*Stored data entries*.
:::
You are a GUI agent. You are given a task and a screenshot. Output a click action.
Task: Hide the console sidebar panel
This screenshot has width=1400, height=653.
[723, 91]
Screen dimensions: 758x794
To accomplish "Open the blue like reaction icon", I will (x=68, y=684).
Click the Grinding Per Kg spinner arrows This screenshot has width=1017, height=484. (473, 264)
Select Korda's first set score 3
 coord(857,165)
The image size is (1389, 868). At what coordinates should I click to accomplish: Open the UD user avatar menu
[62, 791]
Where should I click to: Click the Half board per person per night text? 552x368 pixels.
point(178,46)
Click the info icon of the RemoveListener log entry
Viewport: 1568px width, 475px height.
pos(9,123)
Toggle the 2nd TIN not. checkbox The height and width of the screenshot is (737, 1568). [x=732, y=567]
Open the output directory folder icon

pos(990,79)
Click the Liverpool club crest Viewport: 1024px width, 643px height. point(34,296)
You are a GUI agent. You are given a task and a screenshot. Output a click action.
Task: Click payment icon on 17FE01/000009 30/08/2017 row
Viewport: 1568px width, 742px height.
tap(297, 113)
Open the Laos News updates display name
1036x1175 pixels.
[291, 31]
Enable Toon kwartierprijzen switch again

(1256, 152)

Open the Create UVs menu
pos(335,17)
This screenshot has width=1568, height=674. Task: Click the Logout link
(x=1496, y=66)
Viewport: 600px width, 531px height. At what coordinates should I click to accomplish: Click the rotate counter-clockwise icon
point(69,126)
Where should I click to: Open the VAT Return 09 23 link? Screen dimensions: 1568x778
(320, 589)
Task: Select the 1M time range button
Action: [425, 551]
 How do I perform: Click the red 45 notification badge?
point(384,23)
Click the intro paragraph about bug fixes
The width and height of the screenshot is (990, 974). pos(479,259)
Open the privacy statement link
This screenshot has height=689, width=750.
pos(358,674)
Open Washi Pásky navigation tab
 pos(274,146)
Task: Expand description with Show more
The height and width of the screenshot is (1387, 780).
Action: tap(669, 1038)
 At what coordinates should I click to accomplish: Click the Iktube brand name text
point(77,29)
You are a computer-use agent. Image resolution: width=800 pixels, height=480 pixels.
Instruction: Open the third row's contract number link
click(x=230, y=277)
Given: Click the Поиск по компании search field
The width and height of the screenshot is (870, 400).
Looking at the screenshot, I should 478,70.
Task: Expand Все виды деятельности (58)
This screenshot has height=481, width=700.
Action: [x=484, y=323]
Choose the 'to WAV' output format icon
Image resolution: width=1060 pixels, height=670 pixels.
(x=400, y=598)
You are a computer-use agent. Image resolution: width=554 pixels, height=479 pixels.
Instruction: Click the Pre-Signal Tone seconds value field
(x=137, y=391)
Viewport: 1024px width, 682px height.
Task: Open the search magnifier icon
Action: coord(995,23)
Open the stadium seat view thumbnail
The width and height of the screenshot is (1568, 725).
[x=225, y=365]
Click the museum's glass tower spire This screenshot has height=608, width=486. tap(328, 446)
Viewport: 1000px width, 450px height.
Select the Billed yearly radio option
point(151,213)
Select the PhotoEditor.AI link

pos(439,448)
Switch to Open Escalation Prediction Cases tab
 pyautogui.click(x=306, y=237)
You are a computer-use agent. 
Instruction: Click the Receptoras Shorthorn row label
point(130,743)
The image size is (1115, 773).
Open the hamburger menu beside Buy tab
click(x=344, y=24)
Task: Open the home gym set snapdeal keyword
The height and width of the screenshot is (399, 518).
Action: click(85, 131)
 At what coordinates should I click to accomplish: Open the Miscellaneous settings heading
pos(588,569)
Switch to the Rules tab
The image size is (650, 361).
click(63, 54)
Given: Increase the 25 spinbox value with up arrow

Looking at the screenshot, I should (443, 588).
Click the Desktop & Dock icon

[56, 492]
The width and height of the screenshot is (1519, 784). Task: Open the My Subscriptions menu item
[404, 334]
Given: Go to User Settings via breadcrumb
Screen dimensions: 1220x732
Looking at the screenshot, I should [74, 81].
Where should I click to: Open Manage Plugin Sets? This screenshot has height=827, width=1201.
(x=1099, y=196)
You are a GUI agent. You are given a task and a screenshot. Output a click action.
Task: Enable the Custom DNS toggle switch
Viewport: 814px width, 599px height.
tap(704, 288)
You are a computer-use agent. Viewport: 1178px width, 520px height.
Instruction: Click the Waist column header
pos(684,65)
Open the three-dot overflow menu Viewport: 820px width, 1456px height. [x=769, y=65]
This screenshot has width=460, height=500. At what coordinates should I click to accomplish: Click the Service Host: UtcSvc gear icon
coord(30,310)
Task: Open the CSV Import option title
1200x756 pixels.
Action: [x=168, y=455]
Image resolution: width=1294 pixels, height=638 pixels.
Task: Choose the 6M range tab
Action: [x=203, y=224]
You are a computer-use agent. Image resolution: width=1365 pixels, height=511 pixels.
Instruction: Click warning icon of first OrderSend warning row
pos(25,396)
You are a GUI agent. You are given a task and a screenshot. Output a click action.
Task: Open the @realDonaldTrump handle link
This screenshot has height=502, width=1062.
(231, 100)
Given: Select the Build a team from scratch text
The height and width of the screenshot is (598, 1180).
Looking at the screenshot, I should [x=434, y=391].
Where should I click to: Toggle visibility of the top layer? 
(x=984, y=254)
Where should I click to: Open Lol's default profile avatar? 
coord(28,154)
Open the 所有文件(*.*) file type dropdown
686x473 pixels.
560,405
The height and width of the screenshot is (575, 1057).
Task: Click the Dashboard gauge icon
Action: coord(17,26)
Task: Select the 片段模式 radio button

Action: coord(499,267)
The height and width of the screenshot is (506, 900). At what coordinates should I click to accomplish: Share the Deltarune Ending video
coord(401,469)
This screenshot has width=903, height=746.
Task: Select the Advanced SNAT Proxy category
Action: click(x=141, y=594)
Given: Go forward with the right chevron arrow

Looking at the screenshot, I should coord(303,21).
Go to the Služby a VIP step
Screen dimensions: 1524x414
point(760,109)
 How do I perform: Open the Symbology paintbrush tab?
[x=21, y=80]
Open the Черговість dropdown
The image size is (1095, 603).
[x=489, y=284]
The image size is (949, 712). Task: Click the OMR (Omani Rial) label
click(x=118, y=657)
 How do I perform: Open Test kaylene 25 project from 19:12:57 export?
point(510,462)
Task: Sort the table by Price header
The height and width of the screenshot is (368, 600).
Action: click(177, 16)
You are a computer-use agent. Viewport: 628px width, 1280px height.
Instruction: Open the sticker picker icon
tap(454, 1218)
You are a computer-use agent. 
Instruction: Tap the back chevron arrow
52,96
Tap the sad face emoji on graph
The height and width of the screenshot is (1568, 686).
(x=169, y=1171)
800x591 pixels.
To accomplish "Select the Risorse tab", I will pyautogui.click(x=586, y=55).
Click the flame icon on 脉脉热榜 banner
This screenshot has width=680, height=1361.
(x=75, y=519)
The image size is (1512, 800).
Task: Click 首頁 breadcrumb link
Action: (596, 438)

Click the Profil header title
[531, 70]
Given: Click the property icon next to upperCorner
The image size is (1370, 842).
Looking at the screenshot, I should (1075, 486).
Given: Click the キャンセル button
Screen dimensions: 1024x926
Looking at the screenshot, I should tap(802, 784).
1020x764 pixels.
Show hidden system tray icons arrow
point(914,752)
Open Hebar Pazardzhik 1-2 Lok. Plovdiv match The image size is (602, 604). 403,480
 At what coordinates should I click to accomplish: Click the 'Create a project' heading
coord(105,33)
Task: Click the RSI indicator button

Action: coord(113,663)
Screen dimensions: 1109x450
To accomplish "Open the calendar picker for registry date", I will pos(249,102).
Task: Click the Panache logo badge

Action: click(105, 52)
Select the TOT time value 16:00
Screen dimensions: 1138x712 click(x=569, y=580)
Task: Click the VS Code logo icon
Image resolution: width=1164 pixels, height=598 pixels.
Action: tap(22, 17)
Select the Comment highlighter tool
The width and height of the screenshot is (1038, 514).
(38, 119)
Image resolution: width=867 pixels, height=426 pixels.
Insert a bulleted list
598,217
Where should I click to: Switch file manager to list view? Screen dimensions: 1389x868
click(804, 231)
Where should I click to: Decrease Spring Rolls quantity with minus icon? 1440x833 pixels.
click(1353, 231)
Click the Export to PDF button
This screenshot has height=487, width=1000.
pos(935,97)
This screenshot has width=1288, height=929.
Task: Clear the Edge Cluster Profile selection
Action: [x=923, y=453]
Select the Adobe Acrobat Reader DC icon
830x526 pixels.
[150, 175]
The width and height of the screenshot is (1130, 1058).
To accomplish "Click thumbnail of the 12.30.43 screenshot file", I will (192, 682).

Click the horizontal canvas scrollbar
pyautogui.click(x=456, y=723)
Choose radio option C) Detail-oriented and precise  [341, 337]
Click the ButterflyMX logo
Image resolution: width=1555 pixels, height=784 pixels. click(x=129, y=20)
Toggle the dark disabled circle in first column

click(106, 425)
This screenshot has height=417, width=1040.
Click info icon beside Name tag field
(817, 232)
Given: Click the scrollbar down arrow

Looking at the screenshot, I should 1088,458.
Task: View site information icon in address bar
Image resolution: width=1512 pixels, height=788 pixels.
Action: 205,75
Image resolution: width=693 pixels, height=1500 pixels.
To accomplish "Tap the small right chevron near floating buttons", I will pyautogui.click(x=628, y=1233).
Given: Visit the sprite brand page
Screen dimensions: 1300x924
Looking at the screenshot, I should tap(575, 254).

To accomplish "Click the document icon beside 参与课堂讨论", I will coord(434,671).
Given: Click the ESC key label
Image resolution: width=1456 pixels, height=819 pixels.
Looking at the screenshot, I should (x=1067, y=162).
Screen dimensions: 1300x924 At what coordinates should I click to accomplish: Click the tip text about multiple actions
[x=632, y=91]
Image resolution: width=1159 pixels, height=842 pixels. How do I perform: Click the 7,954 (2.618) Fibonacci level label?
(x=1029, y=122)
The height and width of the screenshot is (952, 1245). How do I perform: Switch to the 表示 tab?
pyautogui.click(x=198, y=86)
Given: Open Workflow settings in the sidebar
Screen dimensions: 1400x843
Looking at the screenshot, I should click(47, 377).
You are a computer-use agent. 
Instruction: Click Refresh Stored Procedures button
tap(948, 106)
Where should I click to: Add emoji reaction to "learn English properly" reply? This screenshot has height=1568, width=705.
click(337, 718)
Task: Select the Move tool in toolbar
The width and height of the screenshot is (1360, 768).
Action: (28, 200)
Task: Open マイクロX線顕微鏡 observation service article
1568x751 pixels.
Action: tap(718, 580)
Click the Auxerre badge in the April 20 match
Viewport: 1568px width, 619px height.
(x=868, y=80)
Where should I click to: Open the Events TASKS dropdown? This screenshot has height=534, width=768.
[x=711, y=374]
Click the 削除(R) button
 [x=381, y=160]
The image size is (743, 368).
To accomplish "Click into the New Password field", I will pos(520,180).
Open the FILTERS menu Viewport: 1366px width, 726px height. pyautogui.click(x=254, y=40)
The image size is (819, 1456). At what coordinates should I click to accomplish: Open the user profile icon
:::
*Task requirements*.
Tell how many lines of the data above hold the string "tool". The number alone is the answer.

*Solved exercise*.
2